In the case of Maya Olson, who has Tourette’s Syndrome, one of her accommodations is being able to take tests in a quiet room alone rather than in the classroom with her fellow students. If she has tics, Olson said, the quiet room and extra time for a test allows her to wait for the tics to subside so she can continue with the test, without feeling self-conscious. When she realized one of the accommodations offered to her was unnecessary, she had that one removed.






Academic Success Center

Accommodations Specialist Britt Linne Semenow, right, helped Claire Parker, left, and Maya Olson with the accommodations they needed to succeed in studies at Richland Community College. 



Valerie Wells



She is studying to be an X-ray technologist.

“I struggled all throughout junior high and high school,” Olson said. “I had a very hard time in high school, and I didn’t want to get made fun of and have accommodations in high school, but I said college is different and I definitely wanted to have accommodations in college in order to achieve my academic goals.”

She thought people might think she was getting special treatment when the accommodations are meant only to give her an equal opportunity.

Students are their own best advocate, said Leanne Brooks, director of student success. They know what they need and, like Olsen, what they don’t, to have a level playing field with their fellow students who do not have a disability.

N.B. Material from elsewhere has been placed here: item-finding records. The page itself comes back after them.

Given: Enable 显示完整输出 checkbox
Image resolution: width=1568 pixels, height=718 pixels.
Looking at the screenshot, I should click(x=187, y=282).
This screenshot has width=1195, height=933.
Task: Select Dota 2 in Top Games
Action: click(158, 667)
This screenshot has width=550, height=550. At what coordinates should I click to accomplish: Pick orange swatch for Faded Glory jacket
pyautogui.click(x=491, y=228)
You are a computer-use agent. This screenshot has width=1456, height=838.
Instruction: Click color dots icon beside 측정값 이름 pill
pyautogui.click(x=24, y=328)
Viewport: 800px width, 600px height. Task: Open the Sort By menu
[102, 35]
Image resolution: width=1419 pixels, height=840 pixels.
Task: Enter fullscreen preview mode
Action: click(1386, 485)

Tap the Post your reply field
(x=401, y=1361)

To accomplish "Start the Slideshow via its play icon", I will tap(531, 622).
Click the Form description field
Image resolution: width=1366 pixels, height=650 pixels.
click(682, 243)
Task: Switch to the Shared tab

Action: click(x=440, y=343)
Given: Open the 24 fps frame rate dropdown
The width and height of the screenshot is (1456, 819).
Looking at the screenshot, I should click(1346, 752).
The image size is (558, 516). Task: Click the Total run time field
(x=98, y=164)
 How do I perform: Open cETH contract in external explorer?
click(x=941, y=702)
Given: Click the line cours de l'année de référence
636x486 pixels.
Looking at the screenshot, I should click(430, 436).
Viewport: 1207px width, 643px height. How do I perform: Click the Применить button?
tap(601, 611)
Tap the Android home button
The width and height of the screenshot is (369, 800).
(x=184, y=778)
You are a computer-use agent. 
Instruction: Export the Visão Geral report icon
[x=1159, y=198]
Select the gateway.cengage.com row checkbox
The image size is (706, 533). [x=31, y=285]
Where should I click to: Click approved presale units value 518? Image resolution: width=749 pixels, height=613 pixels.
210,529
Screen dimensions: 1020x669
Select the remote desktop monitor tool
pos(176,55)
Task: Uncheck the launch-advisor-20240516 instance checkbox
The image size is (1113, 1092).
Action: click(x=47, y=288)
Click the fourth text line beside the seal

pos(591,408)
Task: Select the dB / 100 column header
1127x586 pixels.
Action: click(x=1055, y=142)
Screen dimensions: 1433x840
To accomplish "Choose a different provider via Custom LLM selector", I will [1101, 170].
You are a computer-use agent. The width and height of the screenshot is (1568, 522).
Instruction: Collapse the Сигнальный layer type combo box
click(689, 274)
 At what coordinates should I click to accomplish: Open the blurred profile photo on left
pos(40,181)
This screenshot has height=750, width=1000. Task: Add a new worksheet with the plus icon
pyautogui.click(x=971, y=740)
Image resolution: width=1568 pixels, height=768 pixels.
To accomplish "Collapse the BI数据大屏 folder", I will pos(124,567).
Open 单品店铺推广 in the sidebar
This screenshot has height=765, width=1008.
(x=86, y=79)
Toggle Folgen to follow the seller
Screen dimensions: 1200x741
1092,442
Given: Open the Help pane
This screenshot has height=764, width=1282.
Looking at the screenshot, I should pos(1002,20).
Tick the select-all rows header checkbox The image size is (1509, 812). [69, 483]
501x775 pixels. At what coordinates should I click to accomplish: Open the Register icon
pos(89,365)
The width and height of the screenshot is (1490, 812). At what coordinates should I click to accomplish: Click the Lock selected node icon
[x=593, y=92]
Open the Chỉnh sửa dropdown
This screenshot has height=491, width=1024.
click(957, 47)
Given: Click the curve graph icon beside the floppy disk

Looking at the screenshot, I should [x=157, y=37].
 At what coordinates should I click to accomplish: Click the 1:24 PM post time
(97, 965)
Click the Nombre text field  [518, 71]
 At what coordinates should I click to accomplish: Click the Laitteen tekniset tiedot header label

“Everyone was really nice and very accommodating,” Parker said. “I had to fill out paperwork. I needed official documents to prove that I legitimately need (accommodations).”

Students are given a form via email which they can email to all their professors, and they keep a copy of it so they can email it to new professors each semester. Semenow remembers when she was in college, she had to physically carry a letter to each professor and walk up to the desk to hand it over, which she found awkward and embarrassing.

“I’d give it to them and run away,” she said with a laugh.

The email option safeguards the students’ privacy and is a much-preferred alternative, she added.

Brooks said some 30 percent of college students have some type of disability and could qualify for accommodations, but some of those students don’t realize it and struggle. The law requires colleges, like K-12 schools, to provide assistance under the Americans with Disabilities Act, and the updated version of the Act, which took effect in 2010, includes private institutions as well as public ones.

“The wonderful thing, from my perspective, is that all services (in Academic Success Center) are student support services, and it all works together collaboratively,” Brooks said. “A lot of times, students with accommodations might need extra tutoring, and all the staff is part of the same team, so we can just walk the student over and introduce them to the math center and get them started.”

The testing center is part of the center as well, and many of the accommodations students need are in testing, making it convenient to set up a quiet room such as the kind Olson uses for tests.

Online resources, including 24-hour-a-day academic help, also provide convenience for any student, not just the ones who require accommodations.

“It’s nothing to be ashamed of,” Parker said of accommodations for students with disabilities. “It just means you learn differently.”